## Extract to read

* * * * * * * * *

- Nastro d'Argento gold silhouette
- Awarded for: Categories
- Location: Taormina, Sicily, Italy
- Country: Italy
- Presented by: Italian National Syndicate of Film Journalists
- First award: 1946; 80 years ago
- Website: www.nastridargento.it

= Nastro d'Argento =

Italian annual film awards

The Nastro d'Argento (plural: Nastri d'Argento; English: Silver Ribbon) is an Italian film award, held since 1946 by the Sindacato Nazionale Giornalisti Cinematografici Italiani (Italian National Union of Film Journalists). Awards are given annually in a wide range of categories, covering not only feature films but also short films (Corti d'argento) and television series (Nastri d'Argento Grandi Serie). The main awards are given at Taormina Film Fest, Sicily, while the short film awards ceremony is held in Naples.

==History==
The Nastri d'Argento awards, which are also known by their name in English, Silver Ribbons, have been given each year since 1946 by the Italian National Syndicate of Film Journalists (Italian: Sindacato Nazionale Giornalisti Cinematografici Italiani).

From 1950, the main award was Best Director, with no award given for Best Film until sometime after 1991. This is because it was assumed that the best director made the best film. This was different from other countries, where best film was often associated with the producer; at the Nastri d'Argento, a separate category recognised the producer. However "Film of the Year" is now awarded.

For many of its early years, there was criticism that journalists carried too much weight in the voting process, and film critics too little, so that experimental and independent films were not properly considered for awards. In response to this, a breakaway group of press film critics formed the Sindacato Nazionale Critici Cinematografici Italiani (National Union of Film Critics) in May 1971.

* * * * * * * * *

## Given information
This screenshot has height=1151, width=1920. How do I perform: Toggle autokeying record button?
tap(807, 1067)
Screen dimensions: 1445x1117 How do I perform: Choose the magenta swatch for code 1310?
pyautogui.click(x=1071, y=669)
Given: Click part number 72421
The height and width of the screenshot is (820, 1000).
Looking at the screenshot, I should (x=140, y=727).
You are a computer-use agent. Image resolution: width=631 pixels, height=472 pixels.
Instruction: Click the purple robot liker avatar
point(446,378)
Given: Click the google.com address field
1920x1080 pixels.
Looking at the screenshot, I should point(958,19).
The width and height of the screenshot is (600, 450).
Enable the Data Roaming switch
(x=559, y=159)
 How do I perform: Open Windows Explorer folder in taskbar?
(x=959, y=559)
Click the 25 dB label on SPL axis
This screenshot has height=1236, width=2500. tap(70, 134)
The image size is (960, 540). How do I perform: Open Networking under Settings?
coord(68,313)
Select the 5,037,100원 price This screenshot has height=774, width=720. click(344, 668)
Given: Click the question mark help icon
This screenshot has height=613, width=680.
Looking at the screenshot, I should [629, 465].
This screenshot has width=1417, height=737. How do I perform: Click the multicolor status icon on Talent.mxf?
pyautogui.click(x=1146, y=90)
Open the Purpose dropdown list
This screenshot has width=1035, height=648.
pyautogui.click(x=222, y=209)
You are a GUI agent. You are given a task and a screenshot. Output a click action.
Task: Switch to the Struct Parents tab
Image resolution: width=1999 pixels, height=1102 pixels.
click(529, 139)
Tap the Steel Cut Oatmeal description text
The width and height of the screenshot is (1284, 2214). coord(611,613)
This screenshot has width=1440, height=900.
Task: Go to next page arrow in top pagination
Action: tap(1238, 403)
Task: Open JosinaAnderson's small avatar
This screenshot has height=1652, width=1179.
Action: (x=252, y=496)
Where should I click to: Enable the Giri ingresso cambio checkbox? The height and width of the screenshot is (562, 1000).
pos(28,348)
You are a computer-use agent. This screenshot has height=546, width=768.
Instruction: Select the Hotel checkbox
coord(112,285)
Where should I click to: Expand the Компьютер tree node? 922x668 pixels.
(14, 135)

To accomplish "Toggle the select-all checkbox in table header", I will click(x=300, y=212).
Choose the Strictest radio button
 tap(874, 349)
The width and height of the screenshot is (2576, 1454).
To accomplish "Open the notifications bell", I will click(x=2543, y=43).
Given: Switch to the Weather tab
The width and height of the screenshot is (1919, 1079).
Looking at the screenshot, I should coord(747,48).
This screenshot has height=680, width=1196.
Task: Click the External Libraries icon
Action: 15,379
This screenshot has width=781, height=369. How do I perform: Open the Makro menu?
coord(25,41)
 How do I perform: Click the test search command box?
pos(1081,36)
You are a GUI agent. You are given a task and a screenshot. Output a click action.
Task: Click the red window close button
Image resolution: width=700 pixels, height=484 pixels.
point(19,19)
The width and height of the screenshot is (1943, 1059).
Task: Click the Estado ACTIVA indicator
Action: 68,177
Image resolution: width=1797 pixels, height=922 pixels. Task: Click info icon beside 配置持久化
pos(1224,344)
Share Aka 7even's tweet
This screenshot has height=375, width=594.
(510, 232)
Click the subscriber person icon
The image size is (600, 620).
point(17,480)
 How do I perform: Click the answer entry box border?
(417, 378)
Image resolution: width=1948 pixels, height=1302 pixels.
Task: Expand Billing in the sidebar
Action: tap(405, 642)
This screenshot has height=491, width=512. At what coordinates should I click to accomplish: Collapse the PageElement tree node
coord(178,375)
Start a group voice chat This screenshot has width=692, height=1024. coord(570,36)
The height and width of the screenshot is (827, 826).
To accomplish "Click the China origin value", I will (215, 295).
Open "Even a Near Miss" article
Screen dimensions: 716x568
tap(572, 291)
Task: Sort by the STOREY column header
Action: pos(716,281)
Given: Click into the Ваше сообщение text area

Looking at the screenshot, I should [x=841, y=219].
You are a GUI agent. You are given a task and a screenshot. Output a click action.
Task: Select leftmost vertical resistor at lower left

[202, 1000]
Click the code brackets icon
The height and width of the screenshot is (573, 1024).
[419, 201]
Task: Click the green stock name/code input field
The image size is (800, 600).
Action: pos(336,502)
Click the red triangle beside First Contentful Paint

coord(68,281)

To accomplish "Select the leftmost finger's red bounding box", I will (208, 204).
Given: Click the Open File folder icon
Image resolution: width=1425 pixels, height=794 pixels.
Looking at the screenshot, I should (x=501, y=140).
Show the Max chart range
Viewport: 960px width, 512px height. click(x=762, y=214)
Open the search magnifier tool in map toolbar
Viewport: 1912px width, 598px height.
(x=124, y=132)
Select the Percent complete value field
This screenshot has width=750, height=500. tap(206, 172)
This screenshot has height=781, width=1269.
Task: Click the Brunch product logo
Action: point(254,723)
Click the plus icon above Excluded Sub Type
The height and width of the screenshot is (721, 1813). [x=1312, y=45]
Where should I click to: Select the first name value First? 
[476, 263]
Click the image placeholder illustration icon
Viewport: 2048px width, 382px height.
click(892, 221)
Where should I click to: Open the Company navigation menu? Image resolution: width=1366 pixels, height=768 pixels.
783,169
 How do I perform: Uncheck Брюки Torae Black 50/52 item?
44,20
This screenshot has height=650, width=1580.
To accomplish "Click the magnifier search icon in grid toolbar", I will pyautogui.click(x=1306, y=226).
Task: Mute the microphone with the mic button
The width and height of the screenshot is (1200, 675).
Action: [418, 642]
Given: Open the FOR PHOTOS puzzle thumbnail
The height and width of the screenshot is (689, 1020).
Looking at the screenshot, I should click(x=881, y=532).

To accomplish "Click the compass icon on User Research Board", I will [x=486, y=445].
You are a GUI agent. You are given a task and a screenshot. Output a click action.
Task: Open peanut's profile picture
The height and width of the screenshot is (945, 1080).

* * * * * * * * *

## Given problem A
According to the Nastro d'Argento article, in what month and year did press film critics form the National Union of Film Critics?
## Given problem B
Repeat the passage of the Nastro d'Argento article starting at the words "From 1950, the" and ending after the words "is now awarded.".
## Given problem C
List every geographic place name that appears in the Nastro d'Argento article.

## Task output A
May 1971

## Task output B
From 1950, the main award was Best Director, with no award given for Best Film until sometime after 1991. This is because it was assumed that the best director made the best film. This was different from other countries, where best film was often associated with the producer; at the Nastri d'Argento, a separate category recognised the producer. However "Film of the Year" is now awarded.

## Task output C
Taormina, Sicily, Italy, Naples